Try to imagine, if you will, a society in which there is no electricity. No lights, no refrigerator, no iPod, iPad, Android, GPS, microwave, computers, fans, A/C, heaters, radios, or TVs. Some vehicles may still run, but the gas pumps won’t work, so when they run out of gas, they stop, too. Probably most Photovoltaics won’t work either since they are all equipped with Islanding electronics which stop power whenever the mains don’t have power.
If the explosion takes place at a higher altitude, you would only see the momentary flash and possibly a click in an AM radio.

We don’t have to speculate because, in typical early Atomic Age fashion, the US military tried it just to see what would happen. Thus, we have test shot Starfish Prime.

Starfish Prime detonation as seen through clouds from Honolulu (900 miles away from launch site, 11 pm).

Starfish Prime was part of Operation Fishbowl, a series of high-altitude nuclear tests in 1962. The US had previously done several tests involving nuclear weapons detonated about 50 miles above the Earth, but these tests had been performed hastily. They had demonstrated a lot of curious effects—for instance, people at a corresponding spot on the opposite side of the equator would instantly see huge, vivid auroras—but they hadn’t done a good job of capturing the effects with instruments and they hadn’t experimented with different altitudes. Some of the shots had also used very small nuclear weapons.
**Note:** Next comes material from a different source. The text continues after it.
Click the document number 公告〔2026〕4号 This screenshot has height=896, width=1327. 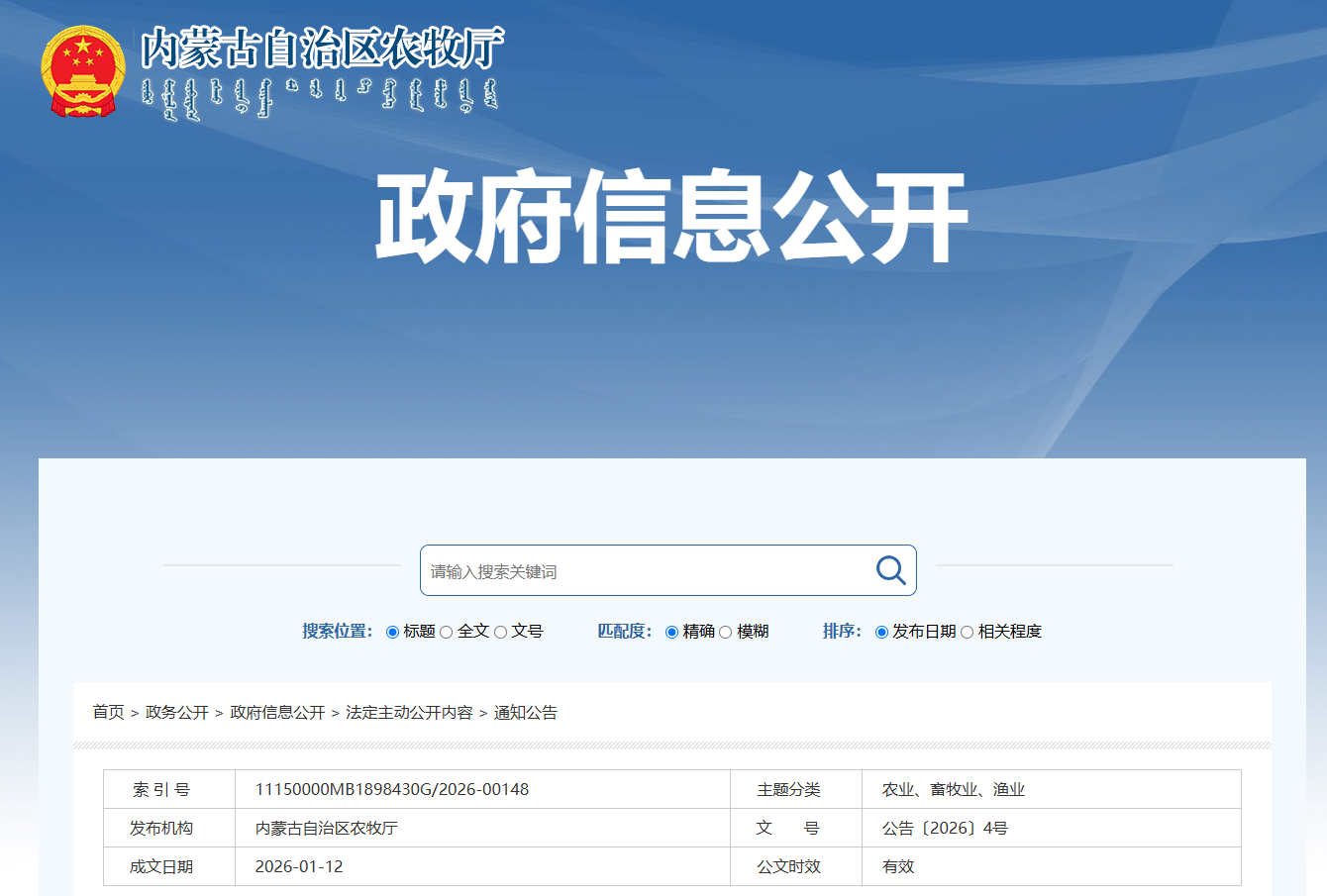tap(945, 828)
And perhaps most importantly, they had noticed that the electromagnetic pulses that interfered with radios were different in these high-altitude detonations, but they needed more data to understand them.

So the military decided to perform a series of more carefully-designed, better-instrumented experiments with larger weapons at different altitudes. Well, relatively more carefully designed. They basically strapped some warheads to modified ICBMs and programmed them to fly into space and explode. Because the Pacific islands they had previously used for testing were all full of natives who, for some strange reason, didn’t really want any more nuclear testing done on their islands, they chose Johnston Island, a remote island 900 miles from Hawaii.

The original Fishbowl plan was to perform three tests:

  • Bluegill, about 25 miles up
  • Starfish, about 250 miles up
  • Urraca, at a much higher altitude than Starfish (probably around 3–400 miles, but it’s still classified)

The planners anticipated that some of the test attempts would fail, so they decided that the first shot would have the codename, the second would have the codename followed by “Prime”, the third would use “Double Prime”, and so on.

The military did their building and planning and, only six months behind schedule, they had a Thor rocket and a nuclear warhead on the launch pad for test shot Bluegill. They ignited the rocket just after midnight, started watching it ascend, and…it vanished. The rocket was still flying, but it had disappeared from their radar tracking screens. Although its trajectory had been correct, there was no way to know if it was off course and going to fly into some of the many ships and aircraft full of instruments to monitor the test, so the range safety officer sent it a self-destruct command.

Undaunted, the military moved on to Starfish. They rolled out another rocket two weeks later, strapped a W-49 warhead to it, and ignited it. The rocket flew perfectly for 59 seconds, then the engine stopped, the rocket began to break apart, and the range safety officer sent it a self-destruct command. The rocket exploded about six miles aboveground, spreading charred pieces of rocket—some of them radioactive—across Johnston Island and the surrounding ocean.

Still not getting the hint, the military moved on to Starfish Prime. Three weeks after the first Starfish, they brought out another rocket and W-49 and, in the middle of the night, lit the fuse. This time the rocket performed perfectly, arcing 375 miles above the Earth, then descending to 250 miles before detonating its 1.4 megaton warhead.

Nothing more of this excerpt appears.